Communicate with those containers

We can spin up a new pod with an apline image by running kubectl run -i --tty --rm debug --image=alpine --restart=Never -- sh after that we can install cURL apk add curl

in order to communicate form our debug pod to the 2 deployments we created previously we have to know their IP addresses to find them we can use kubectl get pods -n default command to find out the pod names (you should be able to see 2 bar-deployment*, 2 foo-deployment* and the debug pods). Then we can use the kubectl describe pod {pod-name} command to get some more details about a specific Pod

Pods have the following DNS record {IP address separated with dashes}.{namespace of the pod}.pod.cluster.local so you could make a request to the pods by using the DNS record or by using directly the pod's IP address.

Networking

Kubernetes has the Service concept as "an abstract way to expose an application running on a set of Pods as a network service."

So we can create a service resource for the deployments we added on the previous set by running make apply-services command. Run kubectl get services -n default to see the service resources created. Now there are also DNS records for this service {service-name}.{namespace}.svc.cluster.local. You can now try to do a nslookup form the debug container nslookup bar-service which should return something like

Name:   bar-service.default.svc.cluster.local
Address: 10.96.193.17

also you can call those services e.g curl bar-service:80, curl foo-service:80 note that we use the port 80 here because we have configured in the Service resource definition the port mapping from port 80 to port 5678

External traffic

Kubernetes has the Ingress resource to manage the external access to the services.

you can run make apply-ingress to create this resource for our services which is configured to route the traffic {host}/bar to bar-service and {host}/foo to the foo-service. When running kubectl get ingress command you should see an output similar to this one:

NAME           CLASS    HOSTS   ADDRESS   PORTS   AGE
http-ingress   <none>   *                 80      10s

An ingress my itself does not do anything, there is a need to have an Ingress controller.
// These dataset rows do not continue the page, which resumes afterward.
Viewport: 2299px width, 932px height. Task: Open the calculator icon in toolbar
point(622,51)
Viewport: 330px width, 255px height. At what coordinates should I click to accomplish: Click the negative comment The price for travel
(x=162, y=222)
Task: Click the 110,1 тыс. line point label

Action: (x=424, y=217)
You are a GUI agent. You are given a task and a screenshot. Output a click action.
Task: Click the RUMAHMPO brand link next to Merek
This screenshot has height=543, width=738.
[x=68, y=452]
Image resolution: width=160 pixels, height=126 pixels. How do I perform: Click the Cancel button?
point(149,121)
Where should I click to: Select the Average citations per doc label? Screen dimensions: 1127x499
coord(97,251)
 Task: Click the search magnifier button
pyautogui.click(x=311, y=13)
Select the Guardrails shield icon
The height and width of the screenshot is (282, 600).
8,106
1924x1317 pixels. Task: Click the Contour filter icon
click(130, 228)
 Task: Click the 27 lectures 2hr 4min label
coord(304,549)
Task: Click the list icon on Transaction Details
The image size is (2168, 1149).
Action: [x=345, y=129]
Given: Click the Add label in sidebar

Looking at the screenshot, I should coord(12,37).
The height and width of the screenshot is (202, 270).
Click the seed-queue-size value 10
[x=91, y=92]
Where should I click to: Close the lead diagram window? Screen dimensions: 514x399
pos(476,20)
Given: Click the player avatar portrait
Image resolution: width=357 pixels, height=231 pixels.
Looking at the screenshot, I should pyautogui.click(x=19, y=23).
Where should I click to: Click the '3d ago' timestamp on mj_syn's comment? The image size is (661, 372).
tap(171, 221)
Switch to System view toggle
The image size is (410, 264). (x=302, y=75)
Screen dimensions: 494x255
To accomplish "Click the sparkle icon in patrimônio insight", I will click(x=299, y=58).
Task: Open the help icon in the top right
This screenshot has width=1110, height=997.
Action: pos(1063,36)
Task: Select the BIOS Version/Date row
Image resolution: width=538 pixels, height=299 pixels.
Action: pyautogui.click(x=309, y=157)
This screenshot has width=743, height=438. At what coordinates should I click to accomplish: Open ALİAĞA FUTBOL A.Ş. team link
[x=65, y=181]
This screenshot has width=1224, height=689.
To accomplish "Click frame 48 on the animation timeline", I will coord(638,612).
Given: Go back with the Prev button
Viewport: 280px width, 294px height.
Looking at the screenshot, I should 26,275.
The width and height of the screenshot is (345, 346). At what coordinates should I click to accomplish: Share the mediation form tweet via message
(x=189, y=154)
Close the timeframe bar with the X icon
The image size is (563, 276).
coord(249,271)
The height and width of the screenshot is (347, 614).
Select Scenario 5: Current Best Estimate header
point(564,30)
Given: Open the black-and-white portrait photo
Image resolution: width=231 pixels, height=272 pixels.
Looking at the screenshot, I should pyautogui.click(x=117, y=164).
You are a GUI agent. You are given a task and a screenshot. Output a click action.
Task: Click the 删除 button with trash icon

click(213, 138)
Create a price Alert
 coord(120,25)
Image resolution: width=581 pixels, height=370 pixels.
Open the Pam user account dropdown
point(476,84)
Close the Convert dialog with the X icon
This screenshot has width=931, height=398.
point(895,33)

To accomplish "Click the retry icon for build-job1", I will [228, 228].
For this example we'll use the nginx ingress controller maintained by the Kubernetes.

to apply it run make install-nginx-controller this will create a nginx-controller and wait for it to become ready you can run kubectl get pods -n ingress-nginx to see the pods created by the command.

After the above command you can access your services by calling the localhost/foo and localhost/bar endpoints (You can use a browser or cURL for the requests)

gRPC routing with TLS termination

Next we'll see how to route traffic to a gRPC service, you can run make apply-grpc this will create certificates for demo.localhost You can add a record to your /etc/hosts file

127.0.0.1  demo.localhost

and store the certificate in a secret.

Additionally, it will create a deployment, service and an Ingress.

After that you should be able to call the gRPC service from your host grpcurl -insecure -d '{"name":"Adjoe"}' demo.localhost:443 helloworld.Greeter/SayHello

destroying the local environment

Simply run make delete-cluster

quickstart

running make up will create the cluster and all the resources mentioned above.